I’m having a dickens of a time.

A new client is looking for curved walls as part of a basement renovation to a media room.

The basic configuration will be one wall out at a roughly 45 degree angle in an S-curve with a built in for the media equip, and walk in access behind doubling to hide utilities and storage space. All other corners in the area to have 32 inch rounded corners.

Here is where my problems begin. I’m wondering what percentage plus up I should use for pricing these curved wall sections verses the figures I use for standard construction with flat walls with angled corners.

I realize my material knock off will be higher due to more studs, I’m considering using the Flex-c track system; It looks like the way to go for the curved plates; and a minimum double layer of gypsum, But what I don’t know is my labor push due to the more difficult layout bending the sheet goods and mud work.

I’ve contacted multiple drywall subs to give me a bid on the curved wall project. Our area is so saturated they all seem to not be interested, or afraid of this project.

Quote: "I can do several other jobs easy, for the time and frustration yours'll give me."

Subsequently, I'm forced into giving a WAG on the price and will likely end up doing the install myself.

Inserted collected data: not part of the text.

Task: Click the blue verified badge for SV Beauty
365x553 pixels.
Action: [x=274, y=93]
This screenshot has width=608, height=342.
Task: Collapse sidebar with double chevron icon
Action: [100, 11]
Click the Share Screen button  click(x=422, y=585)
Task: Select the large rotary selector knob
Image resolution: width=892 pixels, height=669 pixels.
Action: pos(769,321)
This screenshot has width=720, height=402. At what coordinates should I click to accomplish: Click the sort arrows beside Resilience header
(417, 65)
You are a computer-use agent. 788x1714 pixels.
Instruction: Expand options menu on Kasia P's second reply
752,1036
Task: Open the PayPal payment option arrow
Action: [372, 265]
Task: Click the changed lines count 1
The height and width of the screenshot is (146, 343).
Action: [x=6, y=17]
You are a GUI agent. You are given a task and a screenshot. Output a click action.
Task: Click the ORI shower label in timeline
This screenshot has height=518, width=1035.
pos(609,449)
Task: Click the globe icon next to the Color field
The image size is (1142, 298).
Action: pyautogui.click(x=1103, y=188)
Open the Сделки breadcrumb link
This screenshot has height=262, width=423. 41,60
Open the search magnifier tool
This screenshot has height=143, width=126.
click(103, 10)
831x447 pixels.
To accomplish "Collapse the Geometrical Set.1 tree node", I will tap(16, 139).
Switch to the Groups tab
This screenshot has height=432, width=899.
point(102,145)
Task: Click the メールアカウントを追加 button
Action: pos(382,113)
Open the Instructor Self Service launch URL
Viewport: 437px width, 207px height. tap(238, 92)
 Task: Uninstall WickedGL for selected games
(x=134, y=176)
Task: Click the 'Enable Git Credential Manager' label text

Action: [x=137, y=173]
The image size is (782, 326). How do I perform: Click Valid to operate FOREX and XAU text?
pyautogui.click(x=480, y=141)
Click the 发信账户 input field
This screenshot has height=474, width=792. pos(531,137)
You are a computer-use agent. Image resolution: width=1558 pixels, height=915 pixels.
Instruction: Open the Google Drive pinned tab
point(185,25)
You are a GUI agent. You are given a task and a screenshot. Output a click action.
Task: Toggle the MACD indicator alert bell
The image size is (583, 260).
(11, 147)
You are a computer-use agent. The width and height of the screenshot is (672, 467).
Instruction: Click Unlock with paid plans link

Not what I want to do.

I’m wondering if anyone has a formula they’d like to share for a proposal on work of this nature?

Thanks in advance,

Kgphoto
09-14-2004, 12:33 PM
My WAG would be to double the standard job and then use it as a learning experience. Alternatively, you could create a per stud price for your standard work and then count the additional studs. Add for the extra materials and flex wall material, figure on double the labor for the drywall due to two layers of 1/4 inch board, add for the specialty curved drywall knives(boy are they expensive), and then mark up the whole thing twice your normal mark up to cover the hassel. Remember to add a 10% contingency on the materials. Then compare the prices on these two systems.

Let us know what you decide and how it comes out. It will certainly be easier pricing your second job. Also don't forget to figure for access to a basement and potentially slower drying times.

Kirk

Myron Ferguson
09-23-2004, 09:13 PM
I have done quite a few jobs like this and I don't have a set price. I just try to estimate my time and materials. I always keep in mind that I am doing a specialized type job and that I am not at that job which is a lot easier to do. I don't want to break even, I want to make extra otherwise I should do the easier less risky job.

dakota
09-26-2004, 07:57 PM
Myron is right . I try to estimate how long it will take pluss material. Most the time it works out to be slightly over double for walls this tight. The flex track works well if you can find it. Dose not sound like you have much to do so you could cut ply plates or find a steel installer that has acrimper to bend track to what ever radius you need. An option that I like to use is to cover the frame with flex ply than one layer of flex rock. This provides asmoth solid substrate and is easer than bending 2 layers of rock.